— Task instructions —
Copy out the part of the entries that opens with the line containing "Given: Toggle eye" and closes with the line containing "point(79,11)", swapping "envelope" for "mail" and leaving everything else unchanged.

Entries on finding words and elements:
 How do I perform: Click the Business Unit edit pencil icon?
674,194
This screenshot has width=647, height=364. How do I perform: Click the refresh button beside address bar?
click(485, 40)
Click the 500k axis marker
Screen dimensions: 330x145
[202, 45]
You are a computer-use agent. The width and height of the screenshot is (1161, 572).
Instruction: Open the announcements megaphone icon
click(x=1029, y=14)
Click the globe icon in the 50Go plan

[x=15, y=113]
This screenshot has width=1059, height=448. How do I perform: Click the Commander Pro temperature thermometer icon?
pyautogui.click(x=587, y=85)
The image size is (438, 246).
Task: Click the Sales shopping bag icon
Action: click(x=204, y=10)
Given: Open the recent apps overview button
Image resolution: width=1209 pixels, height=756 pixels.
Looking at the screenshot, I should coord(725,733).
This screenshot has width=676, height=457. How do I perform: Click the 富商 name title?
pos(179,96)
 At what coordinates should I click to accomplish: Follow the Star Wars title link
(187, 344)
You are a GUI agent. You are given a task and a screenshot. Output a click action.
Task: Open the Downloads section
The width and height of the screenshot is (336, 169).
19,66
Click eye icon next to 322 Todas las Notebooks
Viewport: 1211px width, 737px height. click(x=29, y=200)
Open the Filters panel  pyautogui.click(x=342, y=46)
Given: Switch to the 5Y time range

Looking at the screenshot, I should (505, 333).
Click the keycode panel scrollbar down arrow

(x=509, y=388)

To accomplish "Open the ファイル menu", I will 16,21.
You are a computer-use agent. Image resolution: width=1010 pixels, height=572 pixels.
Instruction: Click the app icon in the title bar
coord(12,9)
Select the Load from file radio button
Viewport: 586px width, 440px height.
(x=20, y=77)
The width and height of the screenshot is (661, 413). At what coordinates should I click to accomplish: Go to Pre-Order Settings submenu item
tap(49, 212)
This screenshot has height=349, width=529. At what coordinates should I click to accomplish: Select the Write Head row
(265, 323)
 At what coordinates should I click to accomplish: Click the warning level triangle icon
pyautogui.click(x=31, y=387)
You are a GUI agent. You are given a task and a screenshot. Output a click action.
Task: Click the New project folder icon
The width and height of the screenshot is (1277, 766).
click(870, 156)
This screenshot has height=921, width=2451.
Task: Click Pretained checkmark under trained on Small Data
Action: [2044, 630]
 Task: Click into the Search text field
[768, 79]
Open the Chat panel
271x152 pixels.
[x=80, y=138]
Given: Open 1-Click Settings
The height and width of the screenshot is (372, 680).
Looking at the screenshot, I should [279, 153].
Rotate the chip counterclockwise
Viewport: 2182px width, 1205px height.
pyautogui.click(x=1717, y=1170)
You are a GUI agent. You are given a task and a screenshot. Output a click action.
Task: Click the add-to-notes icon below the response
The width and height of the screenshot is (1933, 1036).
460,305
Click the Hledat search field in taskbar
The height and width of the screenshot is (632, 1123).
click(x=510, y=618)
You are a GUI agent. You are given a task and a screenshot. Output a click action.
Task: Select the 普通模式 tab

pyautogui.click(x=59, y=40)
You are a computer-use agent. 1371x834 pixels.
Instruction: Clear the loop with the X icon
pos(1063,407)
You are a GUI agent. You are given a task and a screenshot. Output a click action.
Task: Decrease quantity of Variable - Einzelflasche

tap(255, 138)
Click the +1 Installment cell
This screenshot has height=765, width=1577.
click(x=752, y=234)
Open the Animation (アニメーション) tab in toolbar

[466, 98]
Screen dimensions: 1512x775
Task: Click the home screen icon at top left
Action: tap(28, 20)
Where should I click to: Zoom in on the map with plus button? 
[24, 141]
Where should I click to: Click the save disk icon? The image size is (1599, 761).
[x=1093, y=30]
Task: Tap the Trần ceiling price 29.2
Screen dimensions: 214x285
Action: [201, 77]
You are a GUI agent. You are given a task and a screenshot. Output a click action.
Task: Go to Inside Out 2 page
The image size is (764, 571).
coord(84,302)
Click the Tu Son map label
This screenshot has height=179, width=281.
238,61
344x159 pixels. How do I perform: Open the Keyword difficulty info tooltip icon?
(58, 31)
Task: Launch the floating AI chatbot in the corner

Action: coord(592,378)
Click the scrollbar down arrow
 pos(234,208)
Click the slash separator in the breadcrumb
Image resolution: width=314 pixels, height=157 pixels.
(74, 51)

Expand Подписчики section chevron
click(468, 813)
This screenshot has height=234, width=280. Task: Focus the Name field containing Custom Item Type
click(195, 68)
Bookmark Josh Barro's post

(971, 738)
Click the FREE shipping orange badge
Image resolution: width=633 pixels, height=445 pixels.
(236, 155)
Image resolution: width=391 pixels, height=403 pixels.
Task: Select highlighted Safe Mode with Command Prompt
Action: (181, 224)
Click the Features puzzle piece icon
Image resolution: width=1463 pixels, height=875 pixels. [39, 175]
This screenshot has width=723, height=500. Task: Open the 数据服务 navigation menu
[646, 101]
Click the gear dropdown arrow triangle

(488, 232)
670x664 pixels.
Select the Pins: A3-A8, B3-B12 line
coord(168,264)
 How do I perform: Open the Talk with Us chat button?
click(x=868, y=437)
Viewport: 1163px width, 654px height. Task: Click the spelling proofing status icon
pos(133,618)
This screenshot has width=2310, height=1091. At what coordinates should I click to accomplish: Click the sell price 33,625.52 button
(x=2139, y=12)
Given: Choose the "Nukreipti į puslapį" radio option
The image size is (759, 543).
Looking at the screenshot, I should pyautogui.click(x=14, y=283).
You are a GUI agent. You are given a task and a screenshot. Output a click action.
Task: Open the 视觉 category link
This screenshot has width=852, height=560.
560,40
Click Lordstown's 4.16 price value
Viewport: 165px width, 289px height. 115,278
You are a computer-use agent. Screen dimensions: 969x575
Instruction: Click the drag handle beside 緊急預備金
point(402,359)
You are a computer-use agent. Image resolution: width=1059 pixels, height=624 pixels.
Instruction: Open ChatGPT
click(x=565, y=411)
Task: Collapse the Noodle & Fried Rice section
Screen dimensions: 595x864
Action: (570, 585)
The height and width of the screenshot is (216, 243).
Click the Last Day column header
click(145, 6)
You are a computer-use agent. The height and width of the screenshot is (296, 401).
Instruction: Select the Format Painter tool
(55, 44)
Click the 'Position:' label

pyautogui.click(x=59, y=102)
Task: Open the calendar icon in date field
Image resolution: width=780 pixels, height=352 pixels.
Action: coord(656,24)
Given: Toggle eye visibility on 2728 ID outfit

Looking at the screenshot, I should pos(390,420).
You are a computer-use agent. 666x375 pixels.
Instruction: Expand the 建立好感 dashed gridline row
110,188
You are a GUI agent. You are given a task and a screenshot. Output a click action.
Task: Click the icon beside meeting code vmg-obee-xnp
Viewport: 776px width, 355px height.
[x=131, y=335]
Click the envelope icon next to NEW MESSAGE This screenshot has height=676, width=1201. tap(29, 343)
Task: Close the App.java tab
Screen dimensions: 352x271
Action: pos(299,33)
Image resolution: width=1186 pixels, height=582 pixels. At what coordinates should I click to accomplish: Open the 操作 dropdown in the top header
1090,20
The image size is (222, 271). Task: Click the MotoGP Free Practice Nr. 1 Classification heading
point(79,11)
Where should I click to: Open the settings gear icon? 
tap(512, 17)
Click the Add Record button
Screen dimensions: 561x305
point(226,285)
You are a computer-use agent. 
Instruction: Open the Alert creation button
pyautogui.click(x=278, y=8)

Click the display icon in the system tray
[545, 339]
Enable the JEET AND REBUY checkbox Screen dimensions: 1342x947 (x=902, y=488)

— The completed task —
Given: Toggle eye visibility on 2728 ID outfit

Looking at the screenshot, I should pos(390,420).
You are a computer-use agent. 666x375 pixels.
Instruction: Expand the 建立好感 dashed gridline row
110,188
You are a GUI agent. You are given a task and a screenshot. Output a click action.
Task: Click the icon beside meeting code vmg-obee-xnp
Viewport: 776px width, 355px height.
[x=131, y=335]
Click the mail icon next to NEW MESSAGE This screenshot has height=676, width=1201. tap(29, 343)
Task: Close the App.java tab
Screen dimensions: 352x271
Action: pos(299,33)
Image resolution: width=1186 pixels, height=582 pixels. At what coordinates should I click to accomplish: Open the 操作 dropdown in the top header
1090,20
The image size is (222, 271). Task: Click the MotoGP Free Practice Nr. 1 Classification heading
point(79,11)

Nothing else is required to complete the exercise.